Mesmo sendo um entusiasta dos carros antigos nacionais, eu nunca havia dado muita bola para o Puma; muito da imagem um tanto negativa que o pequeno esportivo ainda tem em certos grupos de colecionadores se deve ao péssimo estado em que a maioria deles se encontra, quase invariavelmente mal restaurados, mal conservados ou, pior, totalmente descaracterizados. Eu sabia que esse não seria o caso quando, em 2005, o Ronaldo Fachin elegeu um Puma GTE 1971 para sua coleção que, no currículo, tem um Fusca 1950 premiado no Brazil Classics 2004. Quando vi o desafio que tinha pela frente, no entanto, fiquei desanimado: do carro original, sobraram apenas a carcaça, os bancos e o raro console central; parado por anos a fio no subúrbio do Rio de Janeiro, ele era cheio de remendos e quebra-galhos, mas tinha a virtude de ser o mais desejável dos Puma-VW, o último com as linhas originais de Anísio Campos, com a traseira curtinha e sinaleiras debaixo dos faróis, e o primeiro a ter freios a disco de série. Quase dois anos e muitas dores de cabeça depois, ele brilhava como novo na sua nova cor, um cinza-chumbo metálico muito próximo ao do Dodge Dart daquele ano, já que a Puma não tinha catálogo de cores próprias e o dono podia optar por qualquer uma disponível entre os fabricantes. A mecânica, também tinindo de nova, seguia a receita do Kit Puma da época, com pistões forjados, cilindrada aumentada para 1.7 litro, comando Engle e duas Weber 44 que levam o esportivo de pouco mais de 600 kg a uns 115 cv líquidos, uma ótima relação peso-potência. O charme ficou por conta dos filtros de ar da Italmagnésio autênticos de época, que parecem ter sido guardados para serem usados no Puma. Fui escalado para descer com o bichinho pela Rodovia dos Imigrantes para a sua estréia no
encontro de Santos de 2007 - no qual, obviamen-te, ele foi premiado. O ambiente esportivo, a ótima posição de dirigir e os bancos envolventes já eram conhecidos de outros Pumas, mas é na estrada que ele surpreende quem espera pouco mais do que um Fusca com roupa de ginástica. Com exceção da posição dos pedais e do plec-plec-plec das batidas de válvula, ele em nada lembra o pacato carro de passeio do qual derivou e oferece ao motorista uma autêntica experiência de pilotar um puro-sangue: motor nervoso, subida de giros rapisíssima, um coice de potência acima das 3500 RPM, suspensão firme e estabilidade exemplar - a Puma é citada em vários livros internacionais sobre a VW como a empresa que conseguiu o melhor acerto de suspensão para modelos "a ar". A velocidade final do bólido? Bem, digamos que eu tenha ficado bem à margem da lei na Imigrantes, mas o Júlio, filho do Ronaldo, já me disse que deixou para trás um atônito Focus Ghia a mais de 200 km/h...
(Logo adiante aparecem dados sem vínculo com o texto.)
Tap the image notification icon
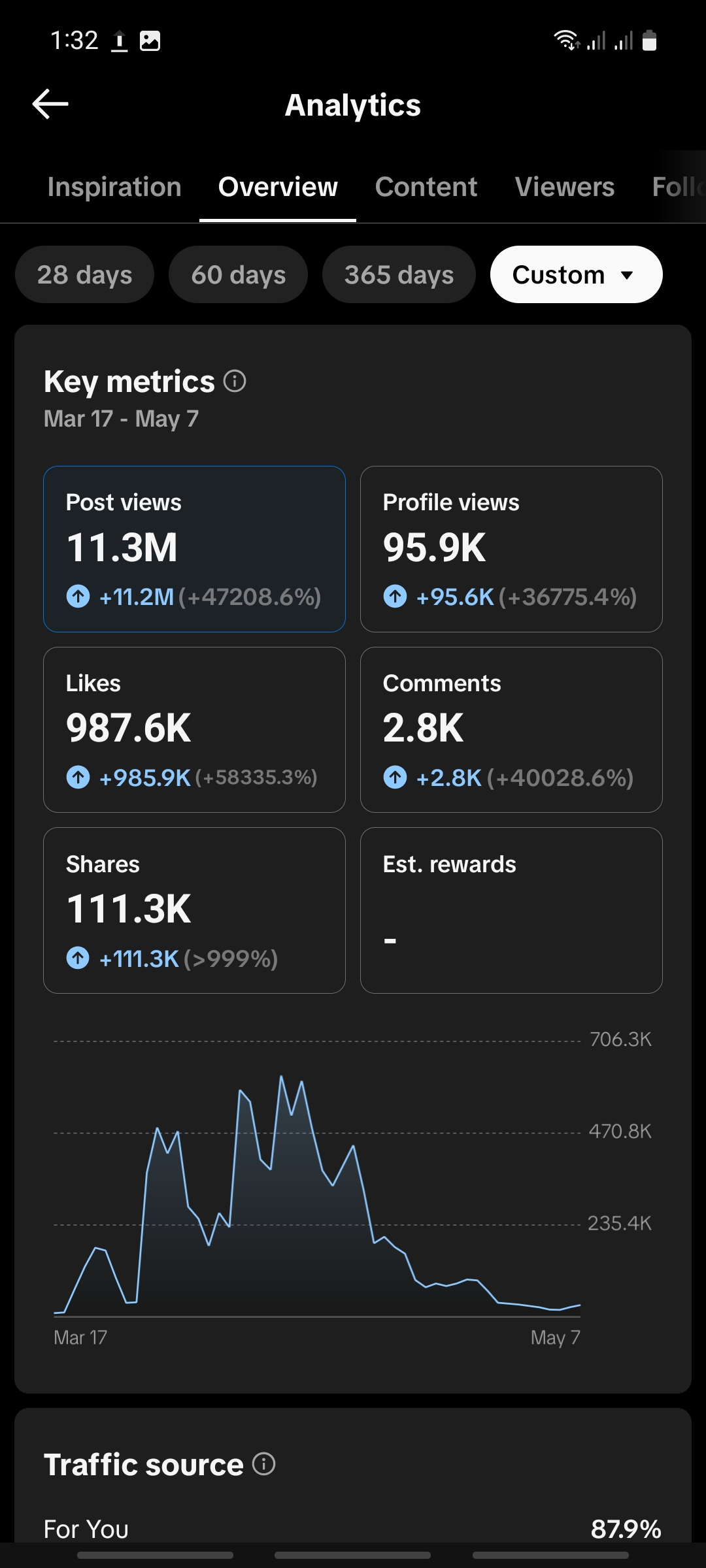Viewport: 706px width, 1568px height. 150,41
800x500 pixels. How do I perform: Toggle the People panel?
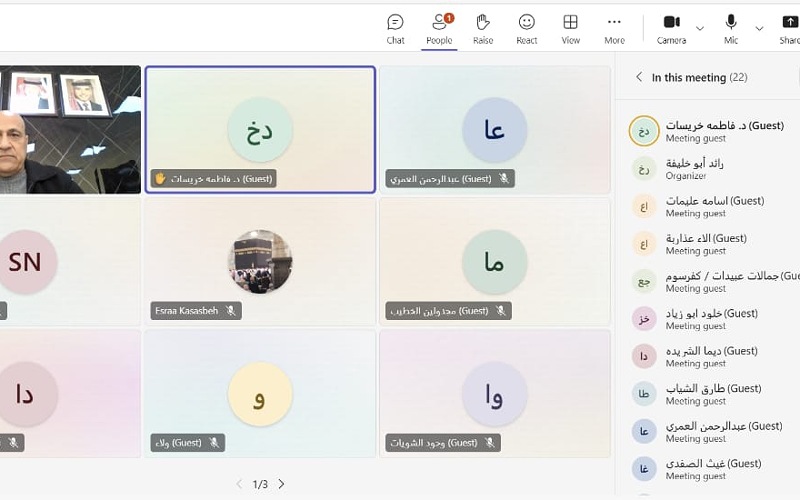pos(439,28)
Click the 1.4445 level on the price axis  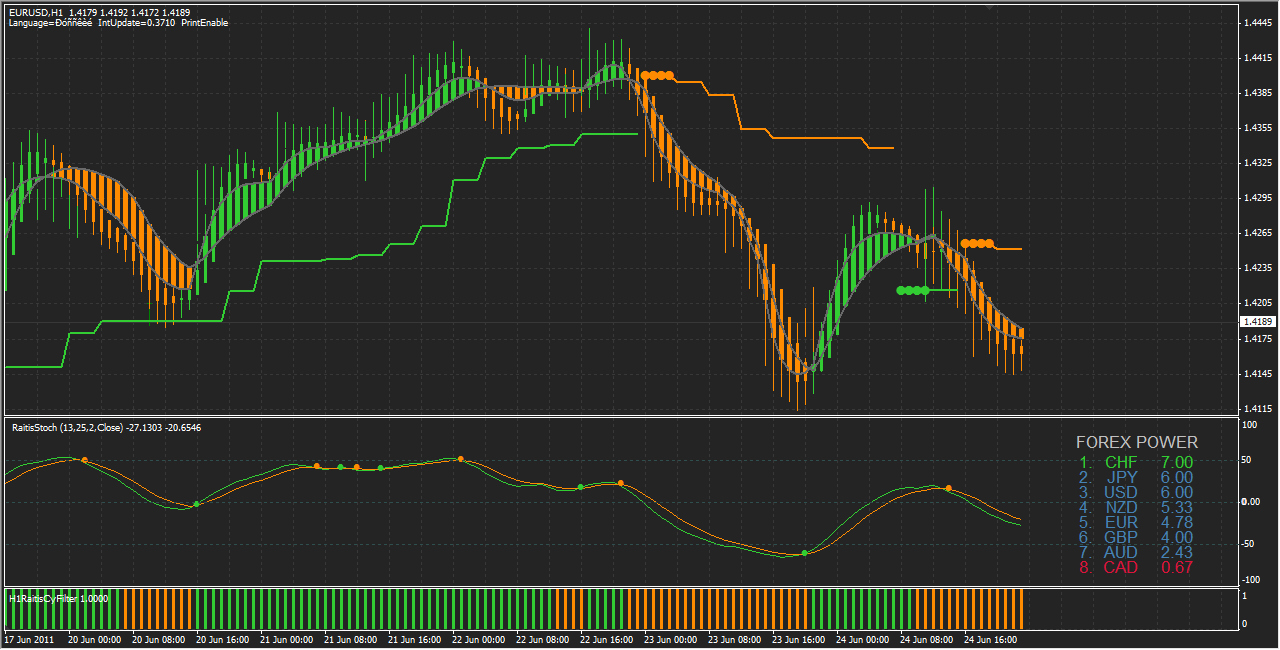(x=1256, y=23)
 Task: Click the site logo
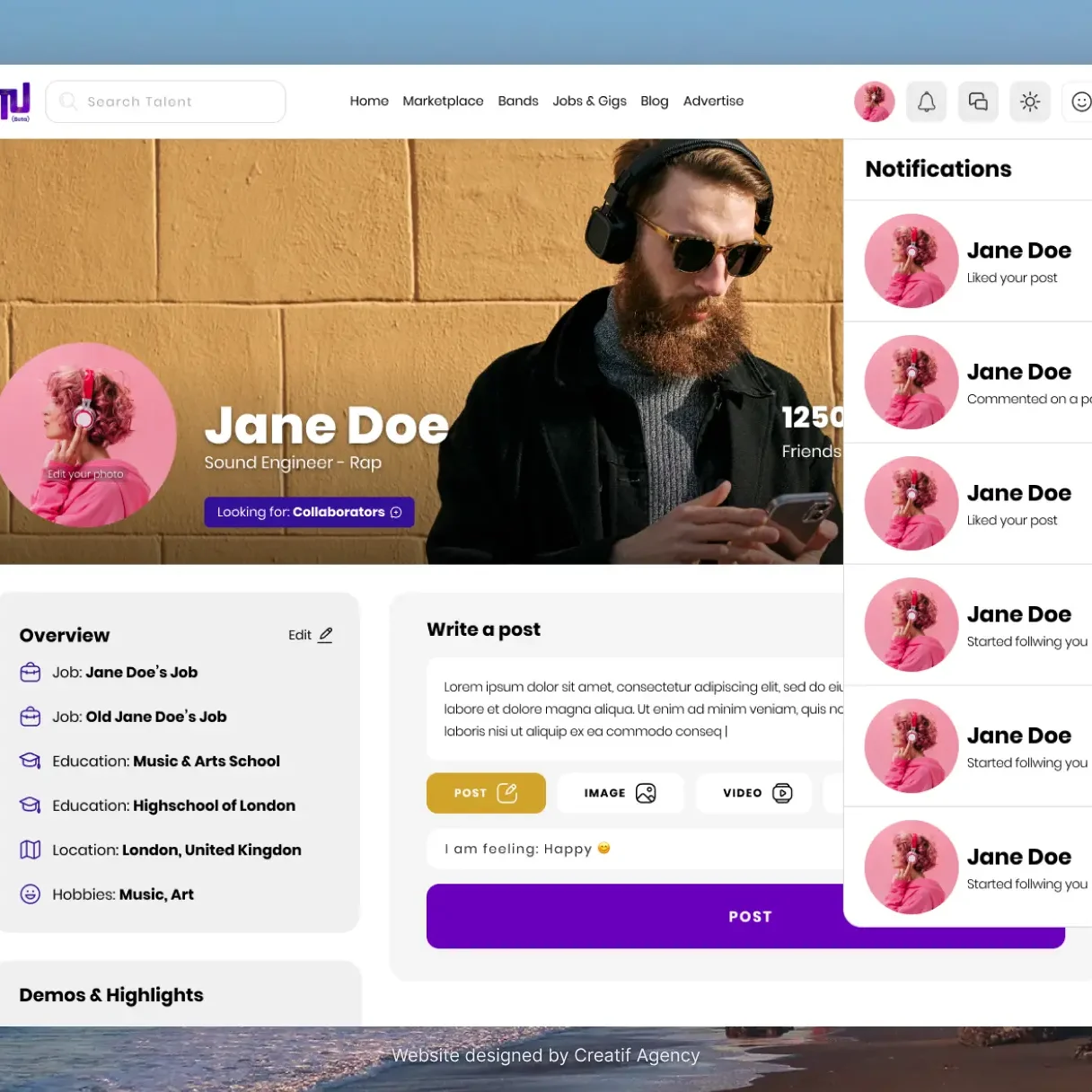pos(15,101)
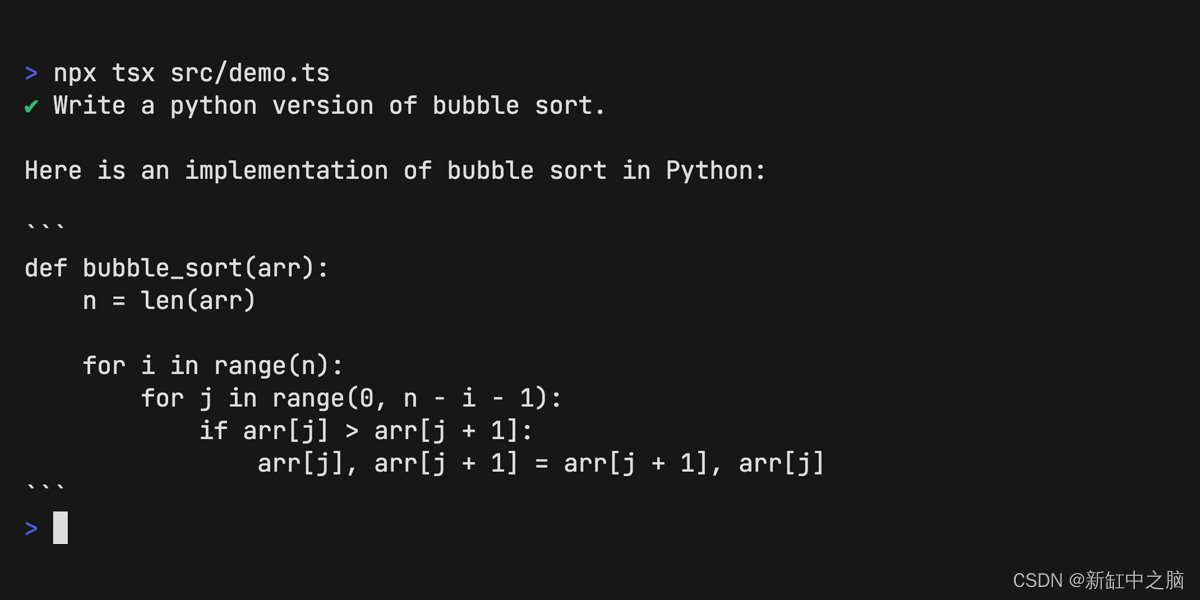Click the 'Here is an implementation' response line
The height and width of the screenshot is (600, 1200).
point(395,171)
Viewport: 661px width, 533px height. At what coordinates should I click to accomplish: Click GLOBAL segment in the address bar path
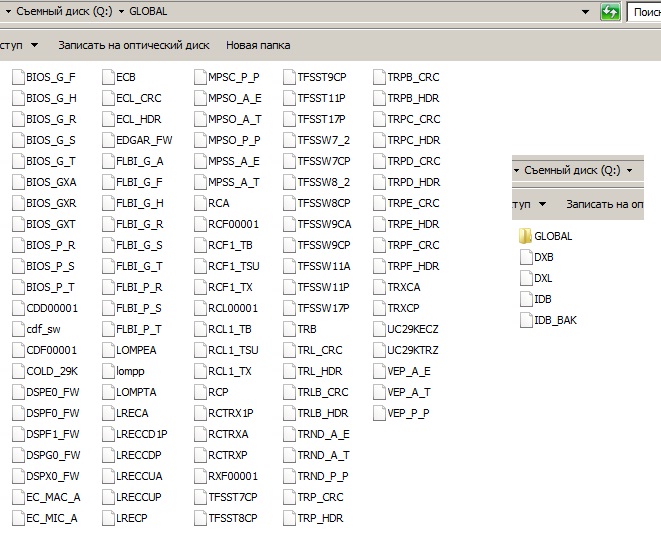pos(147,12)
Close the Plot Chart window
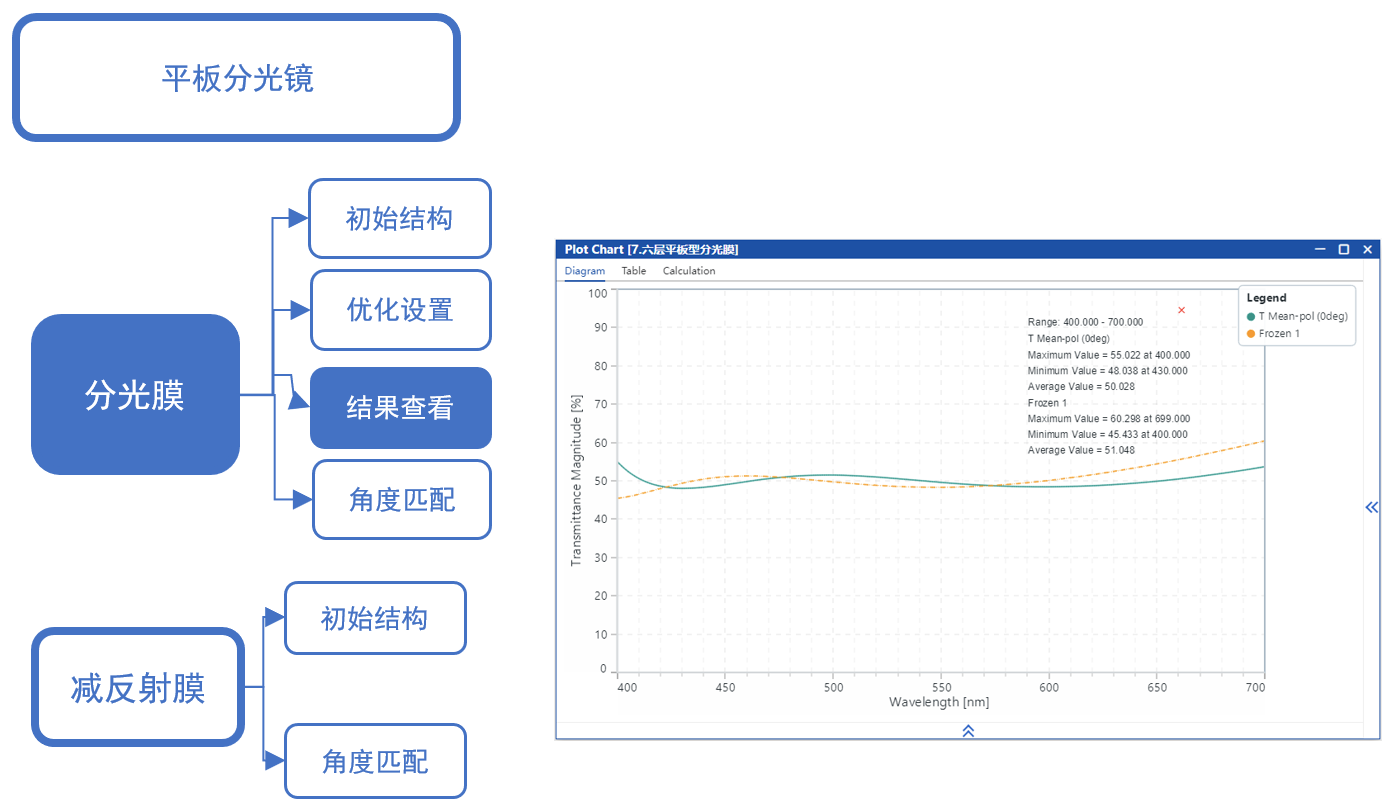 click(1367, 249)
Sucesso de público e crítica no Brasil e no exterior, ele foi vítima da própria empresa que o criou, tendo sido descaracterizado e amansado com o tempo até se transformar em mais um fora-de-série nacional charmoso, feito mais para quem buscava um visual exclusivo do que para os amantes dos carros-esporte. Seus criadores - Jorge Lettry, Anísio Campos, Marinho, entre outros - foram deixando a Puma na medida que ela ia se desviando de sua proposta inicial até se transformar em uma empresa problemática e endividada que abriu falência em 1990 após várias mudanças de dono e tentativas de produzir até caminhões. Mas os anos de ouro da indústria brasileira estão muito bem preservados e documentados por este belo felino que, junto com com outros exemplares dos mais antigos, vem ganhando lugar em algumas das melhores coleções do Brasil e é saudado no exterior como um dos melhores e mais divertidos
pocket-rockets já criados.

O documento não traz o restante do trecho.